↓

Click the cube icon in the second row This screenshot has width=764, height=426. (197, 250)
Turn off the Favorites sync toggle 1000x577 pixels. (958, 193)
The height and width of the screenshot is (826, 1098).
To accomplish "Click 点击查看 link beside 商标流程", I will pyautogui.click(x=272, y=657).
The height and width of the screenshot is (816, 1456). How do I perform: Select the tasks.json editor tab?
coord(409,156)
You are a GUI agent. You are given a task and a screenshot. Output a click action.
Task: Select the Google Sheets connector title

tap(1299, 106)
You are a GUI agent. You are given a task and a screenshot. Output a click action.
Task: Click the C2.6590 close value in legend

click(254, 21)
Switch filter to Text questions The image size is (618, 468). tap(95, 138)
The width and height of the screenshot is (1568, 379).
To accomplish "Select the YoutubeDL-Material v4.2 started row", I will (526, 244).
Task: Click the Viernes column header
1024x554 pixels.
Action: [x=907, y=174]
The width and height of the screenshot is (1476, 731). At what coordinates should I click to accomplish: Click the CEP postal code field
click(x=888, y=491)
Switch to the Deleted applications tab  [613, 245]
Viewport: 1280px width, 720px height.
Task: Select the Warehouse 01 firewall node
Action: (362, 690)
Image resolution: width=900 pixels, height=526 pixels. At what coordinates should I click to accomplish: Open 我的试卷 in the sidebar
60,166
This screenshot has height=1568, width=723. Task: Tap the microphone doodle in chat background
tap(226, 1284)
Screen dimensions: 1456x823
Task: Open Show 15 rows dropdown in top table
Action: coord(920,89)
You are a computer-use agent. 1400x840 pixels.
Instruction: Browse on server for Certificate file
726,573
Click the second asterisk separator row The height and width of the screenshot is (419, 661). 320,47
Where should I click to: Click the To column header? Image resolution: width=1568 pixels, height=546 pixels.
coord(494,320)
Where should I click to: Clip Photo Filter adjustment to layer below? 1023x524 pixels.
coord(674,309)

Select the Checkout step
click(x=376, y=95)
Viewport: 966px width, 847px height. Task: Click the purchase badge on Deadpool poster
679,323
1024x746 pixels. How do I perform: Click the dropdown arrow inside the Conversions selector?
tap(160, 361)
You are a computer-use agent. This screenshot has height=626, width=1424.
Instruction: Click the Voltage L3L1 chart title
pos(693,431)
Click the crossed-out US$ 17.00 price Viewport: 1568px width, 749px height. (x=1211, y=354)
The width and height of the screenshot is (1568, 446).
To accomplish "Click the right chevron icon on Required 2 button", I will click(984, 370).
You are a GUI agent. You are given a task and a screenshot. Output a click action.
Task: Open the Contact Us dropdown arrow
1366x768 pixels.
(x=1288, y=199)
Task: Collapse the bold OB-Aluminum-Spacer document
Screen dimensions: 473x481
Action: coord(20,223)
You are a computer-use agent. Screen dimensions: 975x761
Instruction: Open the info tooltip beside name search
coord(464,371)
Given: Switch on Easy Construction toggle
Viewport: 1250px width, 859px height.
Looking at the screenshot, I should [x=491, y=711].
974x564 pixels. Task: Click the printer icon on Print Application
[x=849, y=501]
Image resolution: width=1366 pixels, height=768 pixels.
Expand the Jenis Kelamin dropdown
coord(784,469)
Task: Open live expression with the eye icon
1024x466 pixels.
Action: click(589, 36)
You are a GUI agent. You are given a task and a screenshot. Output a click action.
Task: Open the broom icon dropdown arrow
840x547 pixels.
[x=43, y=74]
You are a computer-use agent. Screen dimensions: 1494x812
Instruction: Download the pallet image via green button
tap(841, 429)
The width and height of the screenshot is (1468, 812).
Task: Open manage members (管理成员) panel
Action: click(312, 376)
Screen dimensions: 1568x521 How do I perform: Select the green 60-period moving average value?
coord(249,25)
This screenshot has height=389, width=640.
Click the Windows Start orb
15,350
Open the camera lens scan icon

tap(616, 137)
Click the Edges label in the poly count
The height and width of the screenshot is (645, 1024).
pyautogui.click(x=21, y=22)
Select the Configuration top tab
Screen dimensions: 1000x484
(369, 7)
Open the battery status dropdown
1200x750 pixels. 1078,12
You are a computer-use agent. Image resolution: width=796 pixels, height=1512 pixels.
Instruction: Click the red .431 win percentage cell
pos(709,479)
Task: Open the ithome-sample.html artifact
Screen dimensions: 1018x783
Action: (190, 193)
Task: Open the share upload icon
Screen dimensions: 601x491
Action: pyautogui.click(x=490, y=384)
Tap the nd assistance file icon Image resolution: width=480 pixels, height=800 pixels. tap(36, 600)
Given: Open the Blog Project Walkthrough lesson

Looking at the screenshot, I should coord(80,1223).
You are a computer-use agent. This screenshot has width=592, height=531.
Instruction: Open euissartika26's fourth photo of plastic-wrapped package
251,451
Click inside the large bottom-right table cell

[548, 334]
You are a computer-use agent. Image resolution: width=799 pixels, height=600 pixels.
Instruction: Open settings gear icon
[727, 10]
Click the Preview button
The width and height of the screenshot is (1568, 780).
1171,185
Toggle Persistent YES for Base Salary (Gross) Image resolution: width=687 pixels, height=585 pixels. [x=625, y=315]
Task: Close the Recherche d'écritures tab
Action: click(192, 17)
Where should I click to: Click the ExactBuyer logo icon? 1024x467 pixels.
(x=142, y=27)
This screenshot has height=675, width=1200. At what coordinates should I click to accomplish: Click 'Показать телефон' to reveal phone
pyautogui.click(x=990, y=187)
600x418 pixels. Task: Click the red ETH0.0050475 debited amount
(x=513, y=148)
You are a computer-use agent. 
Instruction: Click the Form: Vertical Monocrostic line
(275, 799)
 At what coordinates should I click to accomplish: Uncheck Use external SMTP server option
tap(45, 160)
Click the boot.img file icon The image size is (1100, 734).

↑

About this task
Your task is to copy every line in the entries that holds the string "will".

Reply
To accomplish "Click 点击查看 link beside 商标流程", I will pyautogui.click(x=272, y=657).
To accomplish "Select the YoutubeDL-Material v4.2 started row", I will (526, 244).
To accomplish "Click the right chevron icon on Required 2 button", I will click(984, 370).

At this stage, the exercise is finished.